This buying a years supply of food that will sit in the closet for 30 years stuff is nuts. We have a goal of a years supply, but of stuff we use all the time.

When you think about it, the baby-boomers did not grow up on farms. When you live on a farm, your family always put up can-food in the fall. You took care of yourself and helped your neighbor. You did not have to run out for basic food supplies or batteries for every little storm. During the 60s and 70s if you were lucky enough to be in the Boy Scouts you learned some of these preparedness skills. You went camping and learned how to survive without electricity just like the GIs in WWII. But this knowledge was lost or not passed on to the younger generations.

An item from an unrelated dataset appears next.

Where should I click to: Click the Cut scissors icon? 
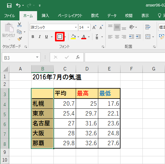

After Hurricane Andrew I realized that FEMA was wrong and you needed survival supplies to last a week instead of 3 days. After Hurricane Katrina I realized that I may need two weeks of supplies. Now I am not a doomsday prepper, but I have my emergency / evacuation kit and I can survive easily outside of my house for two weeks and much longer with some addition food re-supplying in my home (assuming that it does not wash away). It is no wonder that preparedness is becoming a big business because people did not learn what their grandparents already knew. The sad part is that you only need to start with a plastic bin and some can-food the next time it is on sale, you do not need to spend large amount of money buying products made just for emergencies.

Having the knowledge and the ability to survive in a natural disaster is a plus. Not only will you be able to save your life, but you may be able to save others with the survival skills learned. But, if your preparedness is based on the ideology that the government is going to do something to you or take something from you, then you're just prey for the company offering self preservation. Because the company will be selling you a story you want to hear and the product you need to survive...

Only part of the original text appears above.